Chairwoman of the Supreme Soviet of Azerbaijan
- In office 18 May 1990 – 5 March 1992
- President: Ayaz Mutallibov
- Preceded by: Suleyman Rustam
- Succeeded by: Yaqub Mammadov

Chairwoman of the Presidium of the Supreme Soviet of the Azerbaijan SSR
- In office 22 June 1989 – 18 May 1990
- Preceded by: Suleyman Tatliyev
- Succeeded by: Position abolished

Deputy Chairwoman of the Council of Ministers of the Azerbaijan SSR
- In office 22 December 1987 – 22 June 1989
- Premier: Hasan Seyidov Ayaz Mutallibov

Minister of Foreign Affairs of Azerbaijan SSR
- In office 1 December 1983 – 22 December 1987
- Preceded by: Tahira Tahirova
- Succeeded by: Huseynaga Sadigov

Minister of Education of the Azerbaijan SSR
- In office 13 February 1980 – 1 December 1983
- Preceded by: Mehdi Mehdizade
- Succeeded by: Kamran Rahimov

Personal details
- Born: 1 March 1934 Baku, Azerbaijan SSR, Soviet Union
- Died: 1 August 1993 (aged 59) Baku, Azerbaijan

= Elmira Gafarova =

Azerbaijani politician and diplomat

Elmira Mikayil gizi Gafarova (1 March 1934 – 1 August 1993) was an Azerbaijani politician and diplomat.

==Early life==
Gafarova was born on 1 March 1934 in Baku, Azerbaijan. In 1952, she completed her secondary education and was admitted to Azerbaijan State University in 1953. In 1958, she graduated from the university with a degree in Philology and continued with her postgraduate studies until 1961 when she obtained her PhD in Philology. Gafarova was the deputy of the Komsomol committee of the university. In 1958, she was admitted to Azerbaijan Communist Party. In 1962, she was appointed the chairwoman of the Organization Committee Center of Azerbaijani Komsomol and served as the first secretary of the organization from 1966 to 1970.

==Political career==
In 1970–1971, Gafarova worked as the director of the Department of Culture of the Central Committee of Azerbaijan Communist Party and from 1971 until 1980, she was the Secretary of the Party Committee of Baku. In 1980, she was appointed Minister of Education of Azerbaijan SSR, a position she held until 1983. In 1983–1987, Gafarova served as the Minister of Foreign Affairs of the Azerbaijan SSR. While in foreign service, she participated in UN General Assembly sessions in October 1984 on issues of racism and discrimination. She was also elected to the Supreme Soviet of Azerbaijan. From 1987 through 1991, she was the Speaker of Supreme Soviet of the Azerbaijan SSR and was elected deputy to the Supreme Soviet of the Soviet Union.
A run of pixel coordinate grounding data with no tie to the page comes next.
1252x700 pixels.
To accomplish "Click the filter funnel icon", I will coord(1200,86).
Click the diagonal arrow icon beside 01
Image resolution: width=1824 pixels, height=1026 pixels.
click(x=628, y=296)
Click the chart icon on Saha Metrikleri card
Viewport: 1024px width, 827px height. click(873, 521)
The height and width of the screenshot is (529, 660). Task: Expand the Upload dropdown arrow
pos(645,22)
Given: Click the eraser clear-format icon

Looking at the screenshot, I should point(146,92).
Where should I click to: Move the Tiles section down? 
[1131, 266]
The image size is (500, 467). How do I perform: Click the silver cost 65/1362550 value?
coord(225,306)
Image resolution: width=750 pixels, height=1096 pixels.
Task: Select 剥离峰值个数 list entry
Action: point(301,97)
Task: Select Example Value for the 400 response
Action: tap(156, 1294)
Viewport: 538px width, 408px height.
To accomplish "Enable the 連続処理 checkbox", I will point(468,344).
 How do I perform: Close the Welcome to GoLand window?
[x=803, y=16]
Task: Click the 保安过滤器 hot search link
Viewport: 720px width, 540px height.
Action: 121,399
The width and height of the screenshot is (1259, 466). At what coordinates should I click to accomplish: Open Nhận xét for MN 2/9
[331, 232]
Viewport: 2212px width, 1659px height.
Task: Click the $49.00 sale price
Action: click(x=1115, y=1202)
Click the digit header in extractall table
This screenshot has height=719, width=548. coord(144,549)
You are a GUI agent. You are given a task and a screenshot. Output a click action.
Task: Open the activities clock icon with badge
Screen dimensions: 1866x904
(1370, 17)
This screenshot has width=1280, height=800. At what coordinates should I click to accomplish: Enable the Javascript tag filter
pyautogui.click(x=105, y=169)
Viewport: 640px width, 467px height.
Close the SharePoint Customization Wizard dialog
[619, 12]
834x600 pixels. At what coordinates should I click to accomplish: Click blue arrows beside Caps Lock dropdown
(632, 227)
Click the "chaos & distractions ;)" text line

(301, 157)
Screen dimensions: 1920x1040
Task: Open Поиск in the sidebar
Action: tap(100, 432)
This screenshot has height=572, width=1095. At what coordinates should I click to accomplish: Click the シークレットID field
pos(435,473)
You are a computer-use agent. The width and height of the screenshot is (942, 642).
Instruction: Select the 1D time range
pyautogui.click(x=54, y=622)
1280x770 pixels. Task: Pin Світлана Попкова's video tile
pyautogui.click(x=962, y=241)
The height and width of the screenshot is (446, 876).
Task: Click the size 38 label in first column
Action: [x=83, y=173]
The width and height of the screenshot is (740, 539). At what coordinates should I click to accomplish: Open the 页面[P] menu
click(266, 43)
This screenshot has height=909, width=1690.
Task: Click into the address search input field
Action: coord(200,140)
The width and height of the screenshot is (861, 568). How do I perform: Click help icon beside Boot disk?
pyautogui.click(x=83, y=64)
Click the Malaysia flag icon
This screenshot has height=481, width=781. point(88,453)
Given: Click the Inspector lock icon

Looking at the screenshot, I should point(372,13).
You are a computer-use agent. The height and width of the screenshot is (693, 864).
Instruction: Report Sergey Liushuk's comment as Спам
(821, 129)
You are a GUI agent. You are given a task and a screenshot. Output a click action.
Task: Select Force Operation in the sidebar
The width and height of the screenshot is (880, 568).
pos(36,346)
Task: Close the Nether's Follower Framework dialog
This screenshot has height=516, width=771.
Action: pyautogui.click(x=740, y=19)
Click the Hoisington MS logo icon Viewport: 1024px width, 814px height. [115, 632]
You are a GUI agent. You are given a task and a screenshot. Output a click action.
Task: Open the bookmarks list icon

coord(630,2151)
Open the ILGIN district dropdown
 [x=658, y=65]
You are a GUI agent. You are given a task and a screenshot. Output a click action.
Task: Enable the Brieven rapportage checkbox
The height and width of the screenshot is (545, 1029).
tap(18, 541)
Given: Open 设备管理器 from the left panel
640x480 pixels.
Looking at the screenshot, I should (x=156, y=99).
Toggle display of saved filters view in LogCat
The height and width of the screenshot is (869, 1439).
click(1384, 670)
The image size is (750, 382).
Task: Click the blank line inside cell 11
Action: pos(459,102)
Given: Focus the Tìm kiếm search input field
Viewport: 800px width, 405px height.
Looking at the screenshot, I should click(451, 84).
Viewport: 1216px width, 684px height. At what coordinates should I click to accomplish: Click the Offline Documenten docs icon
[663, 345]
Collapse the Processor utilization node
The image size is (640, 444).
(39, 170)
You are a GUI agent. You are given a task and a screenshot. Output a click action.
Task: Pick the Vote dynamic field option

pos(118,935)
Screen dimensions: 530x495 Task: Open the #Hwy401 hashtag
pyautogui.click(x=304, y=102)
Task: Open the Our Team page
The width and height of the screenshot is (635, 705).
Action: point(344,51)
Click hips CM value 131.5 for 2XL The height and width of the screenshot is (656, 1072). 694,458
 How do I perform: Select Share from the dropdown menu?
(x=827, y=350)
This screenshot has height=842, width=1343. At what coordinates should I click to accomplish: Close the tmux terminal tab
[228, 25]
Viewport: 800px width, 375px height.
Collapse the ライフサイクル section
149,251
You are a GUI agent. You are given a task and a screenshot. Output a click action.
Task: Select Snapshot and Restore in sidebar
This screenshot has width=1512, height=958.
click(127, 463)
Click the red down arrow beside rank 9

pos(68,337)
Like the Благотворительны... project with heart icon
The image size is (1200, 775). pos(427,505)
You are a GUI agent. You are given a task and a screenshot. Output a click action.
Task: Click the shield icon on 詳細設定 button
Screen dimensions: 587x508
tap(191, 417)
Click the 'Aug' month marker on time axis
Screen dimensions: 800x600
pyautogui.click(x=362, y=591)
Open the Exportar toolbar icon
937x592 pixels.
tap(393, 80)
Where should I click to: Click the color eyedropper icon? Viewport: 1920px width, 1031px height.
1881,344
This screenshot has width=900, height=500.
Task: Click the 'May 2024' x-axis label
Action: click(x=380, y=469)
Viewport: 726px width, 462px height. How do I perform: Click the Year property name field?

In 1987–89, she also served as Deputy Prime Minister of the Azerbaijan SSR. When she was the speaker of parliament, Gafarova played a significant role in restoring the historic name of Ganja on 30 December 1989, and made the Nowruz, celebrated throughout Azerbaijan, an official public holiday on 13 March 1990. She is also credited with passing a law on restoration of independence of Azerbaijan on 18 October 1991 and admission of the Azerbaijan Republic to the United Nations on 2 March 1992.

===Black January===

Gafarova has been of the first leaders to convene the extraordinary session of the Azerbaijani Supreme Soviet on January 21–22 and condemn the Soviet authorities for massacre of civilians in Baku on the night of 19–20 January 1990. The session of 160 deputies issued a statement of condemnation of the massacre and appealed to Supreme Soviet of USSR, Supreme Soviets of union republics, all parliaments of the world and United Nations mentioning military aggression against civilians in disregard of Geneva and Vienna Conventions. As a result, Azerbaijani General Prosecutor's Office launched a criminal investigation on paragraphs 4 and 6 of article 94 (premeditated murder in aggravating circumstances), 149 (deliberately destroying or damaging the property), 168 (abuse of power) and 225 (abuse of authority) of the Criminal Code that was effective at that time. The ongoing investigation has not yet been closed.

==Awards==
Gafarova has been awarded with various orders and medals of the USSR.[1She's been awarded with Order of the Red Banner of Labour and Order of Honor during her career.

Elmira Gafarova died on 1 August 1993 in Baku, Azerbaijan. She was buried in the Alley of Honor.